GLOBAL stock markets were today braced for further volatility amid mounting fears that the US economy is running out of steam.

There are mouting fears that the US economy is running out of steam There are mouting fears that the US economy is running out of steam

European markets closed lower and leading American shares were sold off as US Commerce Department data showed that disposable incomes – money left over after taxes – fell for the first time since January. The UK stock market was closed for the Bank Holiday.

Economists also expect US manufacturing activity to have tapered off in August for a fourth straight month and the country’s services sector to have slowed, fuelling fears that the world’s biggest economy was stagnating following a raft of recent downbeat economic data including poor housing sales.

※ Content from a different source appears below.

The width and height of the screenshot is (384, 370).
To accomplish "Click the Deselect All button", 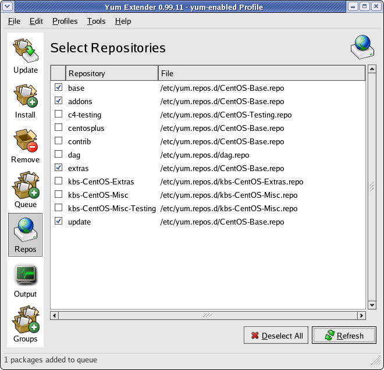I will click(276, 336).
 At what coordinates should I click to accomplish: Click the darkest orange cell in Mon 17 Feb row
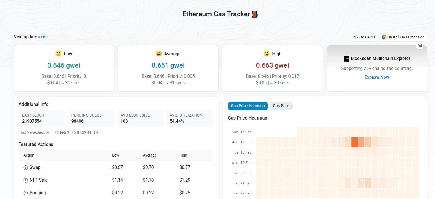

The latest signs of a US slowdown, which overshadowed a rise in consumer and business confidence in the eurozone in August, could increase the pressure on Federal Reserve chairman, Ben Bernanke, to act after he said it would ease policy if the outlook deteriorated significantly. This could mean more “quantitative easing” – buying billions of dollars of long-term assets such as Treasury bonds to try to stimulate the economy.

It is feared American employment figures due this Friday, a key indicator on the US economy, will show low job creation by private-sector employers in August.

One US strategist said: “Personal income is important because the average consumer is really struggling with a lot of debt. The pessimism in the market has become pretty acute.”

Koen De Leus, economist at KBC Securities, said of Bernanke’s comments: “That sounds like desperation. They have done everything to save the economy, but it is faltering again. The US data are going to be disappointing.”

By contrast, the European Commission’s economic sentiment indicator matched a two-year high, led by Germany, although some economists remained sceptical about whether the eurozone could embark on a self- sustaining recovery if America continues to falter.

ING economist, Martin van Vliet, said: “Beneath the surface not all is well. Production expectations of industrial firms edged lower and the index measuring consumers’ willingness to make major purchases over the next 12 months remained well below its long-term average.

“This raises question marks as to whether improved consumer confidence will translate into significantly higher consumer spending – we have our doubts.”

The cautious outlook was shared by the British Chambers of Commerce, which raised its expectations for UK GDP growth for this year from 1.3 per cent to 1.7 per cent and next year from 2 per cent to 2.2 per cent, but warned that the pace of growth would slow sharply over the medium-term as the coalition Government’s deficit-reduction measures kick in.

BCC director general, David Frost, said: “There must be a relentless focus on ensuring that business is able to deliver growth and create employment. We need policies that rebalance the economy towards wealth-creating businesses, and enable the private sector to invest, export and create new jobs.

“Failure to get this right poses the biggest risk to recovery,” he added.